New Customers Per Day Generalized to “New Customers per Month,” etc.

 
 
A Generalized New Customers (or unique visitors) in Time Period - per Month, Year, Etc. in PowerPivot

A Generalized “New Customers in Time Period” Solution, Inspired by Tuesday’s Post

David Hager’s post on Tuesday really planted a seed in my brain.  And then a comment on that post from Charlie got me thinking further.

How can we extend the “New Customers per Day” concept to become “New Customers in <Any Period of Time>?”  New Customers per Month for instance.


Step One:  Make That Calendar Table!

I think it’s a general habit we should all get into:  if you’re using the Time Intelligence functions in DAX (like DATESBETWEEN), it is going to be MUCH safer all the way around if you create a separate Calendar/Date table first.

Quick technique for doing this is to use a flat pivot:

image  image

Create a Flat Pivot, Use All Date-Related Columns from Your Original Table on Rows,
Turn Off Subtotals, then Copy the Pivot

image

Paste as New Table in the PowerPivot Window

Yielding…

image

Calendar Table in PowerPivot

Which I then relate to my original Table1…

image

Step Two:  Measures!

[DistinctCustomers] =
DISTINCTCOUNT(Table1[CustomerID])

[PreExisting Customers] =
CALCULATE([DistinctCustomers],
          DATESBETWEEN(Calendar[Date],
                       0,
                       FIRSTDATE(Calendar[Date])-1
                      )
         )

The first measure is just a distinct count of customer ID, and the second one calculates how many such disctinct customers “existed” from date 0 (the beginning of time, heh heh) up through the last day before the selected time period.

(Note how we do not need to use the ALL function in the second measure, unlike in Tuesday’s post.  This is because of the separate Calendar table we’re using – but that’s not the only benefit of the separate Calendar table).

So if I am looking at March 2009 on my pivot, FIRSTDATE(Calendar[Date]) returns March 1, 2009 and then I subtract 1 to get Feb 28, 2009 – the last day before the selected month started.

Here it is:

A Generalized New Customers (or unique visitors) in Time Period - per Month, Year, Etc. in PowerPivot

The number of pre-existing customers can never go DOWN over time, so the fact that this shows a nice smooth increase is a good sign.

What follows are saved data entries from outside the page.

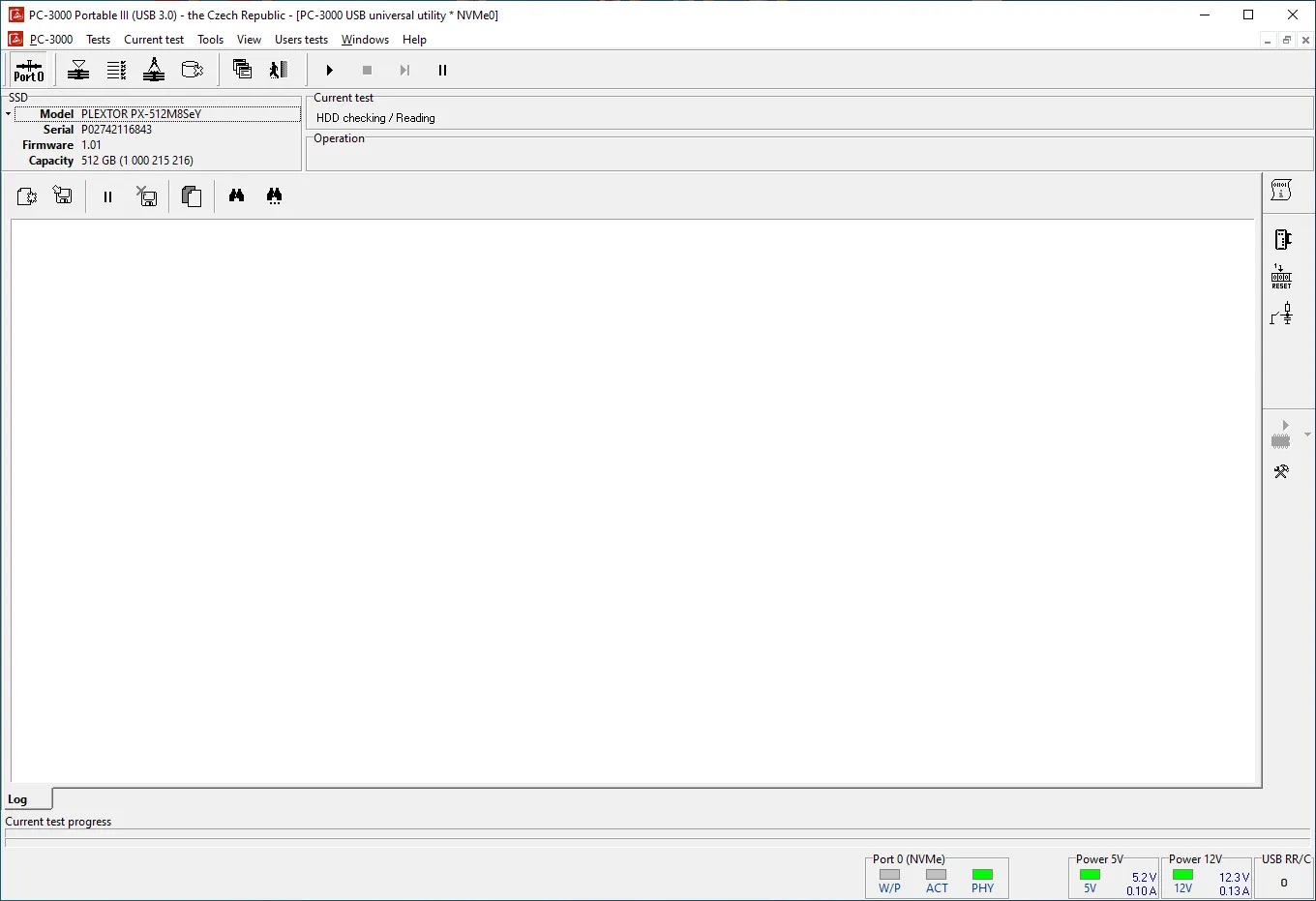Image resolution: width=1316 pixels, height=901 pixels.
Task: Pause the test from the main toolbar
Action: point(442,71)
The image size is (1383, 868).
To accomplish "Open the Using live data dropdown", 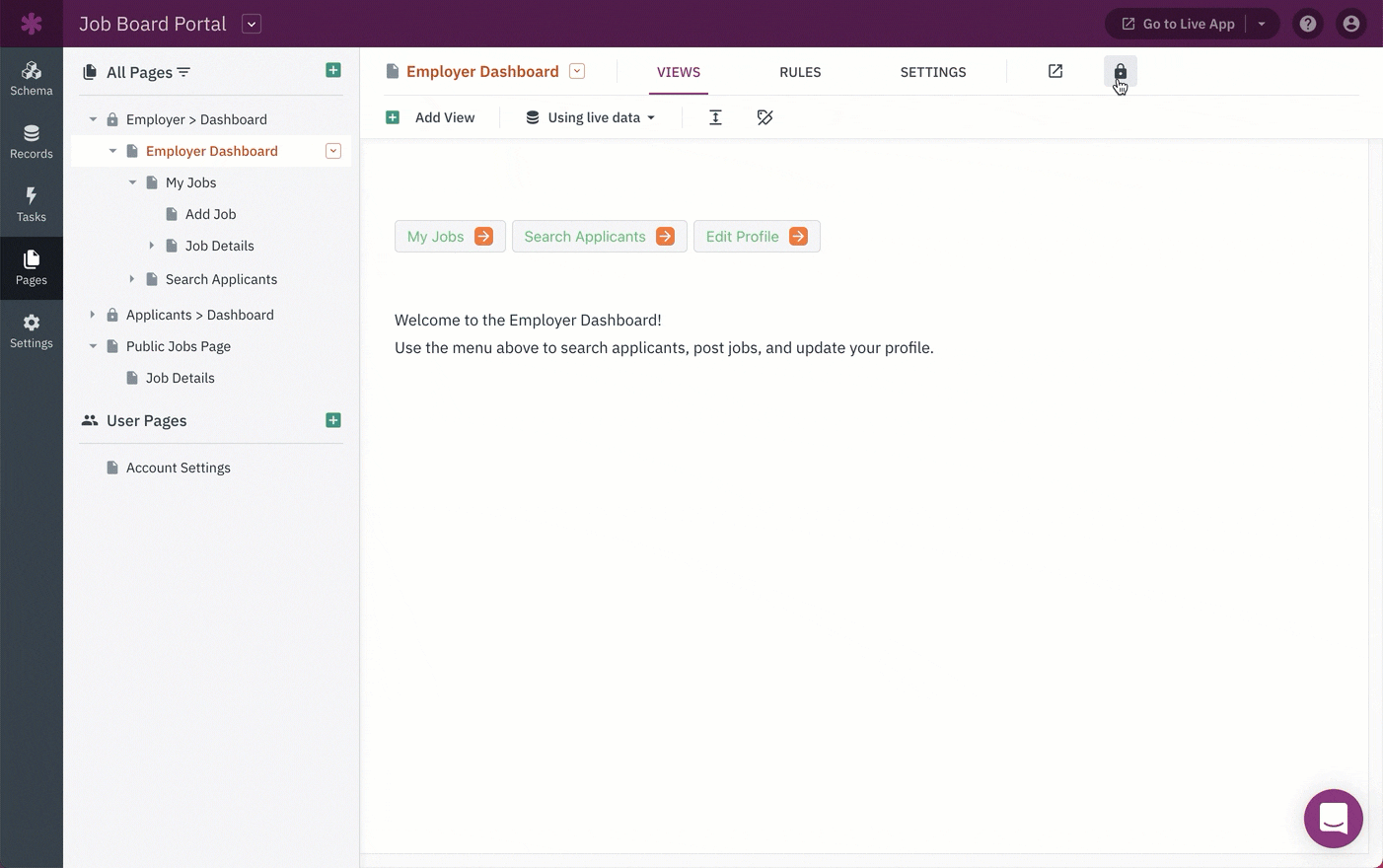I will [x=591, y=117].
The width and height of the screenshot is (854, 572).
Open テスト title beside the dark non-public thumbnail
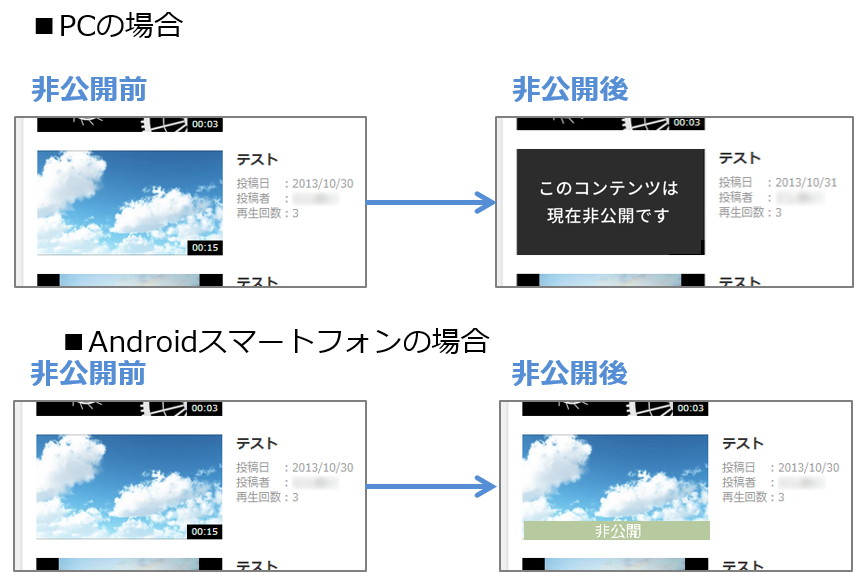[739, 159]
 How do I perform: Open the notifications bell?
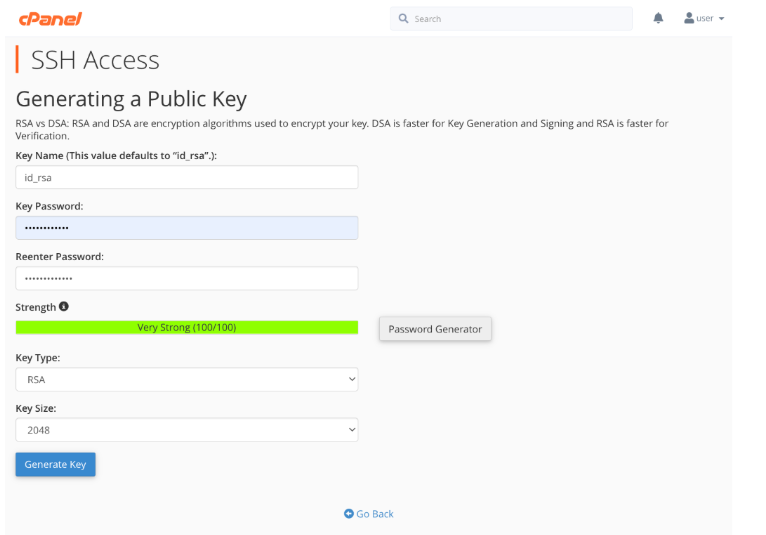click(658, 18)
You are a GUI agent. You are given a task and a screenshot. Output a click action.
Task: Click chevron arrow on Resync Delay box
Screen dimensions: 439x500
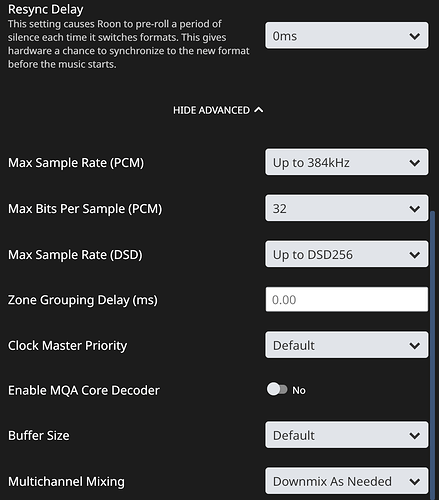415,36
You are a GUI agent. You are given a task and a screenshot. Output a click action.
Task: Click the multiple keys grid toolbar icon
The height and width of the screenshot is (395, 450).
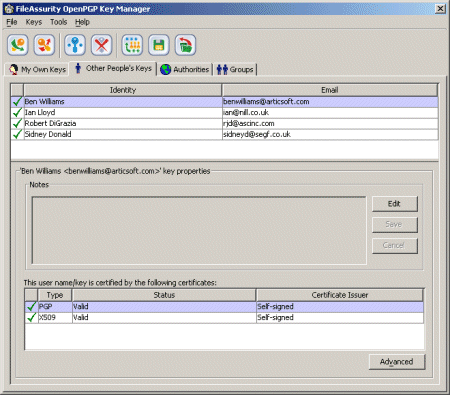(x=132, y=45)
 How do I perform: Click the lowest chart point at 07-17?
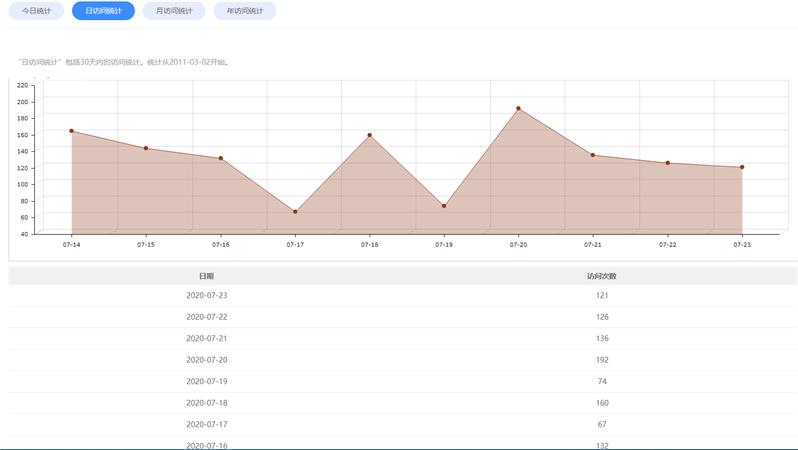click(x=295, y=212)
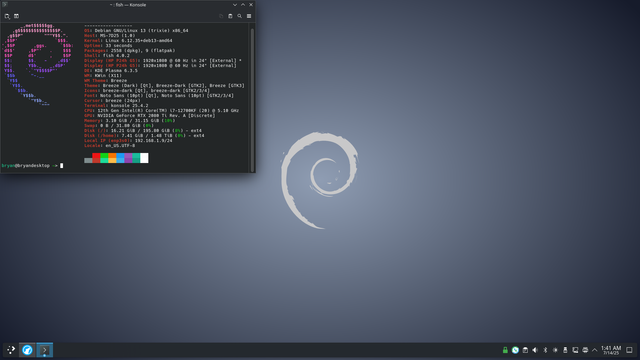
Task: Open the clipboard tray widget
Action: (x=525, y=350)
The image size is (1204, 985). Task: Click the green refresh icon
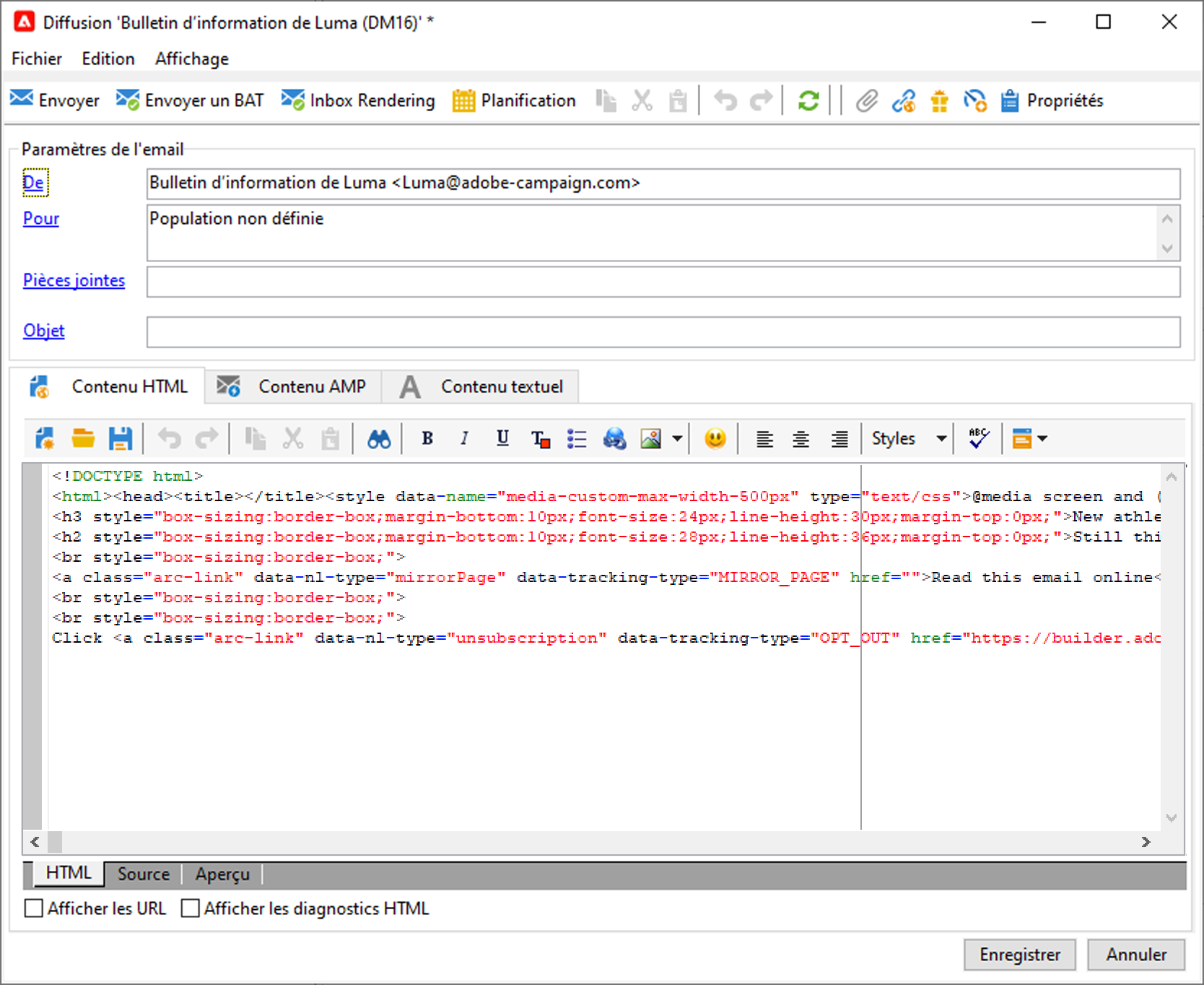point(808,100)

Now I add another measure:

[Customers Life to Date] =
CALCULATE([DistinctCustomers],
          DATESBETWEEN(Calendar[Date],
                       0,
                       LASTDATE(Calendar[Date])
                      )
         )

It’s just like the [PreExisting Customers] measure except for that highlighted portion – we extend up through the last date in the selected time period.

A Generalized New Customers (or unique visitors) in Time Period - per Month, Year, Etc. in PowerPivot

And then our last measure:

[New Customers in Period] =
[Customers Life to Date] – [PreExisting Customers]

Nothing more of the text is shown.